Ein Schläfchen in Ehren - vor unserem Haus
Wir hatten ja in Tansania im Supermarkt schon Mitarbeiterinnen an den Kassen schlafen sehen und in der Steuerbehörde eine Dame im Großraumbüro, deren Kopf schlaftrunken auf die Tastatur gesunken war. Aber unser Erlebnis heute toppt das irgendwie noch einmal. Wir sind mit Elee durch wüste Gassen Lomés gefahren, um die Botschaft von Ghana aufzusuchen. Die liegt wirklich ziemlich abgelegen, und wir wissen auch, warum. Man will nämlich offensichtlich nicht, dass dort Menschen hinkommen und was wollen.


Der Mann an der Pforte war noch sehr nett. Die Dame in der Rezeption beantwortete unsere Frage nach Visaantragsformularen ohne zu uns aufzublicken mit einem Fingerzeig auf eine Tür, an der groß und deutlich in Französisch und Englisch stand, dass man hier nicht reingehen  darf. Nun, wir trauten uns hindurch und standen in einem Flur. An der Tür gegenüber stand auf einem Schild VISA und auf einem gleich daneben NO ENTRY. Ich schaute vorsichtig durch die geöffnete Tür und sah eine Dame hinter ihrem Schreibtisch sitzen und eine zweite, die den Kopf auf ihren Schreibtisch bettete. Um ihr die Peinlichkeit zu ersparen, dass ich sie bei ihrem Büroschlaf sehe, zog ich meinen Kopf zurück, klopfte laut, und wir traten nach einer Kunstpause ein.

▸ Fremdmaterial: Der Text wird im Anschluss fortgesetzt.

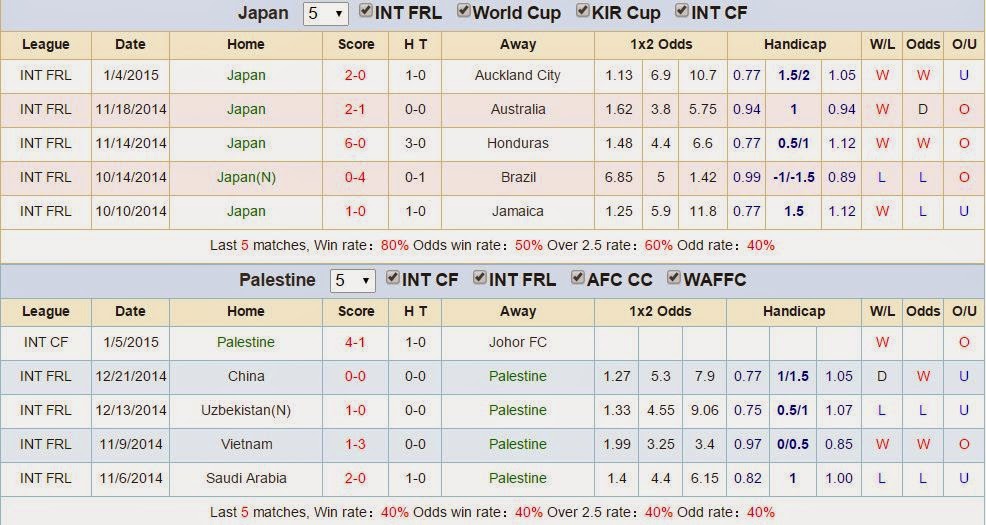Open the Auckland City team link
The width and height of the screenshot is (986, 525).
[518, 75]
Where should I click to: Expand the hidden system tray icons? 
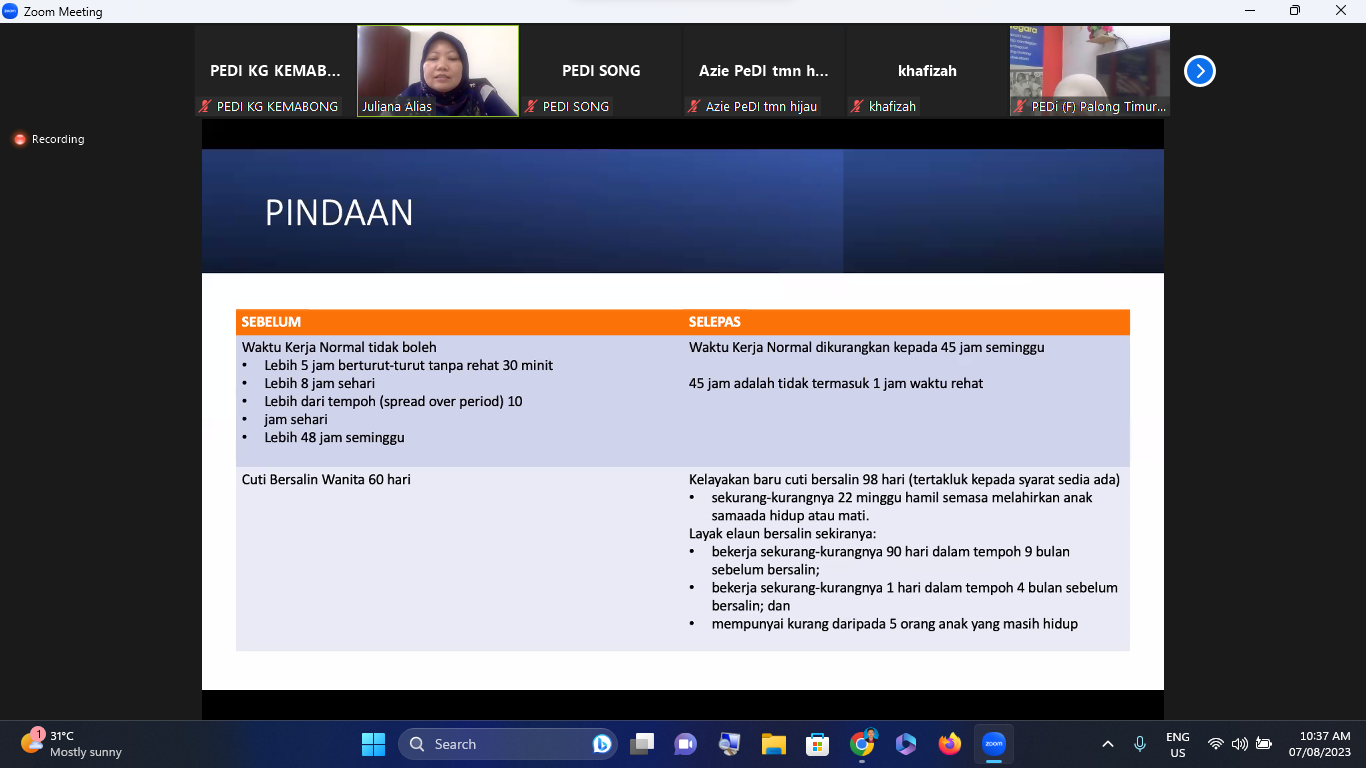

Der Kopf war augenscheinlich ziemlich schwer, denn der Hochfahrprozess war immer noch im Gange. Es ging zwar schneller als das Hochfahren eine Windows-Computers, aber die Betriebsbereitschaft war offensichtlich noch nicht gegeben. Wir traten näher und ich fragte nach Visa für einen Besuch in Ghana. Wo wir den herkämen, wollte sie grummeln wissen. Aus Deutschland. Warum wir die Visa nicht dort beantragt hätten, kam die Nachfrage. Weil wir vor einem Jahr noch nicht wussten, wann wir denn genau nach Ghana reisen wollten und wir seit über zehn Monaten nicht mehr in Deutschland waren. Das sei ihr egal, brummte sie, das Visum müsse immer im Heimatland beantragt werden. Das sei in vielen Ländern in Afrika aber nicht so gewesen und auch unsere Botschaft in Lomé habe uns gesagt, wir bekämen hier die Visa. Knurrend schob sie uns zwei Formulare über den Tisch mit der Anmerkung, sie ja in Großbuchstaben auszufüllen.

Dazu durften wir wieder nach draußen durch die beiden verbotenen Türen, und ich machte mich daran, in Schönschrift und Großbuchstaben alles aufzuschreiben, was man wissen wollte. Danach begaben wir uns zurück zu der Botschaftsmitarbeiterin. Deren Kopf hatte allerdings der Schwerkraft schon wieder nicht widerstehen können und war erneut, diesmal gepolstert von einem Tuch, auf den Schreibtisch gesunken. Das Betriebssystem war offensichtlich gerade heruntergefahren, denn sie machte keine Zuckung. Ihre Kollegin winkte uns heran und nahm die Formulare. Sie musterte die jeweils vier Passbilder, die wir für den Antrag abgeben mussten, studierte dann die Formulare und wies mich darauf hin, dass ich nicht nur unsere dienstlichen Adressen vergessen, sondern auch noch unsere Wohnadresse in Togo eingeschrieben hatte und nicht etwa die in Deutschland. Gut, mein Fehler. Ach so – und sie brauche auch noch unsere Adresse in Ghana für die Zeit unseres Aufenthaltes. Dann stand sie tatsächlich auf und ging an den Schreibtisch ihrer Kollegin, um uns zwei neue Formulare zu geben. Ich meine, sie hätte sie ja auch wecken können. Aber in der Botschaft von Ghana geht man offensichtlich sehr rücksichtsvoll miteinander um.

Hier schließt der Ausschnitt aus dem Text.